(Schriftliche Aufgabe a): Übertrage die Einträge unverändert, beginnend mit der Zeile, die „1093x885 pixels.“ enthält, und weiter bis einschließlich der letzten Zeile der Einträge.

(Textauszug):
Ein Bilderbuch, ja, aber für Kinder?

von | 24.11.2020 | Bilderbücher, Buchpranger

Alexandra Helmig erzählt im Bilderbuch „Der Stein und das Meer“ von der Sehnsucht nach dem Unbekannten und von Heimweh – mit Illustrationen von Stefanie Harjes. Zeichensetzerin Alexa hat das Bilderbuch mit gemischten Gefühlen gelesen und betrachtet.

Ein grüner Stein namens Sören lebt auf einem großen Felsen, der sich im Meer befindet. Von dort aus kann er viel beobachten: die Tiere, die im Meer und am Strand sind, und Dinge, die ans Ufer gespült werden; eine Flasche, eine Tasse, ein Schuh. Sören ist neugierig und fragt sich, woher all diese Dinge kommen. Er sehnt sich danach, ins Meer zu gelangen, in das unbekannte, verheißungsvolle Meer, das so viele Schätze besitzt.

Als er nach langem Warten dank einer hohen Welle ins Meer fällt und eine Weile dort verbringt, bekommt Sören Heimweh. Wie soll er nur nach Hause kommen? Wie schafft er es wieder zurück auf den Felsen? Es vergeht sehr viel Zeit, bis er von einem Mädchen gefunden wird, mit dessen Hilfe er wieder auf den Felsen gelangt.

Machtlos, ausgeliefert, abhängig

Eigentlich ist das eine schöne Geschichte über das Unbekannte, das faszinierende Neue, über die eigenen Wurzeln und die Frage nach Identität und Heimat – wäre da nicht das fragwürdige Ende: Wie schafft es das Mädchen, den Stein so zu werfen, dass er auf dem Felsen landet, statt daran abzuprallen? Ist das eine logische Konsequenz? Besitzt das Mädchen neben der Gabe, Dinge zu finden, „die gefunden werden wollen“, die Fähigkeit, Dinge an den Ort zu bringen, an den sie sich wünschen? Die verklärt glorifizierende Sicht auf die Mutter und ihre Tochter, die auf mystifizierende Art den Stein „retten“, hinterlässt einen faden Nachgeschmack.

(Bereitgestellte Daten):
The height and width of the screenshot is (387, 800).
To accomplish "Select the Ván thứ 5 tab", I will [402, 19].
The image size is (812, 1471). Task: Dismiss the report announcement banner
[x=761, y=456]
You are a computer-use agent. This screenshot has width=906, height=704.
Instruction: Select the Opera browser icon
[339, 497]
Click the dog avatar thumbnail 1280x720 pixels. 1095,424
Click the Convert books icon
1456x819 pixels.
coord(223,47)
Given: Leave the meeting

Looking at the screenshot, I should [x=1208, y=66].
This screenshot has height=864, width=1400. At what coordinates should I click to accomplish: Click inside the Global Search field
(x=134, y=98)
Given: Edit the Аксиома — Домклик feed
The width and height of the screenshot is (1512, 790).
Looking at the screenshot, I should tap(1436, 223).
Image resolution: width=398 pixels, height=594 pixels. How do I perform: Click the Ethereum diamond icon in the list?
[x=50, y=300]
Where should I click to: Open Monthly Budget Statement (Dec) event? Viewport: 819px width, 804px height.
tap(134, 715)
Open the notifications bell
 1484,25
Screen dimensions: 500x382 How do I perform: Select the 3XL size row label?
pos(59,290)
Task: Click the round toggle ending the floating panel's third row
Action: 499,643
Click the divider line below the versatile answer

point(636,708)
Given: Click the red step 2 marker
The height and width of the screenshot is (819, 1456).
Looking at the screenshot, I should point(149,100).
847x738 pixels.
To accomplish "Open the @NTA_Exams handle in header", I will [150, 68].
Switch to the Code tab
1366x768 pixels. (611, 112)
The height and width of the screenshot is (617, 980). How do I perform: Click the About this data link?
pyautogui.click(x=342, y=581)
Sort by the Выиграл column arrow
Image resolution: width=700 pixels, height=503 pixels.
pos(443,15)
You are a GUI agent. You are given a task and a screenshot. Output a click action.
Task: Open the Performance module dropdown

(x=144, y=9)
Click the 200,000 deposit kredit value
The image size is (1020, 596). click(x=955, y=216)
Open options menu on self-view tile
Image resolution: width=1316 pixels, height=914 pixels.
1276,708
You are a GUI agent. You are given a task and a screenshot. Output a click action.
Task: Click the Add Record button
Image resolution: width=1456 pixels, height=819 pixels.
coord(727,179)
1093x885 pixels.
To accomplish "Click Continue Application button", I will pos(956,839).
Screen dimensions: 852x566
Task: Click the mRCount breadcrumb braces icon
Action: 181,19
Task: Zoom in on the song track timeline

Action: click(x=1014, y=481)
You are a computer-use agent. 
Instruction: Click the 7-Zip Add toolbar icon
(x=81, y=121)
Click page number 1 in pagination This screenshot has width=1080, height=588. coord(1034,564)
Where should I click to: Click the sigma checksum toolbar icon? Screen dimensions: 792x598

(Schriftliche Aufgabe b):
Was sagt die Rezension zu „Der Stein und das Meer“?
(i) Wie heißt der grüne Stein?
(ii) Wer hat die Illustrationen geschaffen?
(iii) Mit wessen Hilfe gelangt der Stein wieder auf den Felsen?

(Antwort a):
1093x885 pixels.
To accomplish "Click Continue Application button", I will pos(956,839).
Screen dimensions: 852x566
Task: Click the mRCount breadcrumb braces icon
Action: 181,19
Task: Zoom in on the song track timeline

Action: click(x=1014, y=481)
You are a computer-use agent. 
Instruction: Click the 7-Zip Add toolbar icon
(x=81, y=121)
Click page number 1 in pagination This screenshot has width=1080, height=588. coord(1034,564)
Where should I click to: Click the sigma checksum toolbar icon? Screen dimensions: 792x598

(Antwort b):
(i) Sören
(ii) Stefanie Harjes
(iii) Mit der Hilfe eines Mädchens